Heatwave sees barbecues, ice cream and cider snapped up
Winners and losers: Some retailers faring better than others in hot weather conditions
Sean Kelly, who owns Kelly’s Butchers in Newport, Co Mayo, said there was a ‘very big bounce’ for barbecue products.
Barbecues, ice cream, and ciders have been snapped up by sun-kissed Irish consumers during the recent spell of hot weather, with many retailers across the State reporting significant boosts in trade.
Vintners’ Federation of Ireland chief executive Padraig Cribben said pubs with beer gardens or those located near the sea were enjoying the best of it, but that some of these businesses were “hovering up” the footfall from other areas.
“It’s great if you’re in the right location with beer gardens etc, particularly in touristy areas and near the seaside,” he said. “That’s one side of the coin. The other side is that those areas tend to hoover up the trade.
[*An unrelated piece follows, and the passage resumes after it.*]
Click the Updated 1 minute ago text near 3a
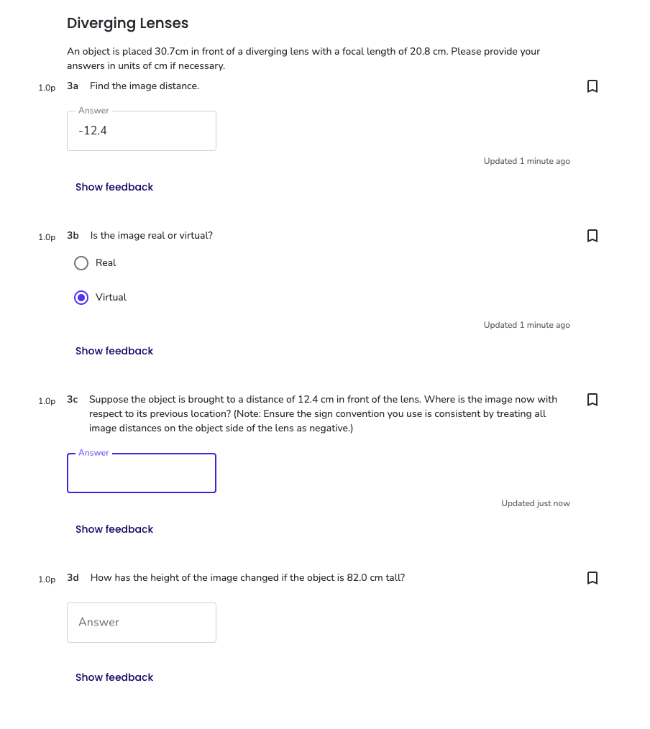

“People are in good form, and they’re out and about, so they’re more likely to spend a bit. It depends very much where you are. Touristy areas are reporting very strong business.”
Mr Cribben said a negative factor for publicans was a fall-off in people eating big lunches. “People are going outside with a salad for their lunch rather than going in and having something to eat,” he said.
“It can also have an effect on food sales when people are barbecuing at home. Products like cider and lager tend to enjoy a bit of a boom time, but spirits and stouts have a more challenging time of it.”
Retail Excellence chief executive Lorraine Higgins said shops selling garden furniture and barbecues were faring best. “Barbecue sales are hitting record highs according to a number of garden centres,” she said.
Ms Higgins said a number of restaurants and coffee shops are reporting a decline in sales. “People aren’t eating out,” she said. “They’re barbecuing in the back garden and inviting their friends around. Wine sales are up.
“Discretionary spend in terms of high end luxury shopping isn’t happening right now, but people are going the extra mile in terms of clothing they might require or groceries and alcohol.
“People are using their gardens as an extra living room. They aren’t making their way into town centres to buy. There’s been a fall in footfall as a result. Obviously that has a negative impact on retail in town centres.”
A spokeswoman for the Irish Hotels Federation said the fine weather was contributing to an increase in so-called “stay-cations”.
“It encourages people to take more short breaks at home. It also encourages overseas visitors who are staying in cities to actually travel around the country. So it greatly benefits businesses outside of the hotspots.”
Sean Kelly, who owns Kelly’s Butchers in Newport, Co Mayo, said there was a “very big bounce” for barbecue products, but that other items were suffering.
“As for the roast beef or anything like that, it’s dead in the water,” he said. “You couldn’t give a roast beef away. Who the hell wants it? We’re making different types of burgers and different types of kebabs.
“We have chicken fillets on a stick. Don’t be talking about it. Just do it. We’re making a lamb sausage here, which is going very well.
“We’ve starting doing something that we’ve never done before: we’re doing a hotdog. A Kellydawg we call it. They’re going very well for us.
Mr Kelly said trade was up about 1 per cent compared to the same week last year.
“I’m very happy with that, because if you sell a roast beef, the volume of money you’re taking in is much bigger,” he said. “But we’re selling an awful lot more kebabs and burgers.”
On the other hand, Restaurants Association of Ireland chief executive Adrian Cummins said the industry was “suffering” currently.
“Business is down because people don’t eat as much in the hot weather,” he said. “It’s having a negative effect on income for our industry. We’re hoping it will get a little milder. A drop in temperatures would be good for us.”
In Dún Laoghaire, Yasmin Khan, manager of Teddy’s ice cream shop, said the current period would make up for a slow start to the season. “We’re busy, busy at this time of the year,” she said. “We are particularly busy with the weather.
“We’re working really hard. There was a very bad start to this season, so I would say that at the end of the year it will probably level out. Certainly we’ve been selling an awful lot more ice cream for the last three weeks than we were this time last year.”
Ikea Ireland market manager Claudia Marshall said the furniture giant recorded its best year of sales for its outdoor range.
“Customers are favouring outdoor dining accessories suitable for barbecues and picnics,” she said. “We’re also seeing a strong preference for outdoor decoration like plants, plant pots, decorative lighting to make the outdoors as stylish as the indoors.”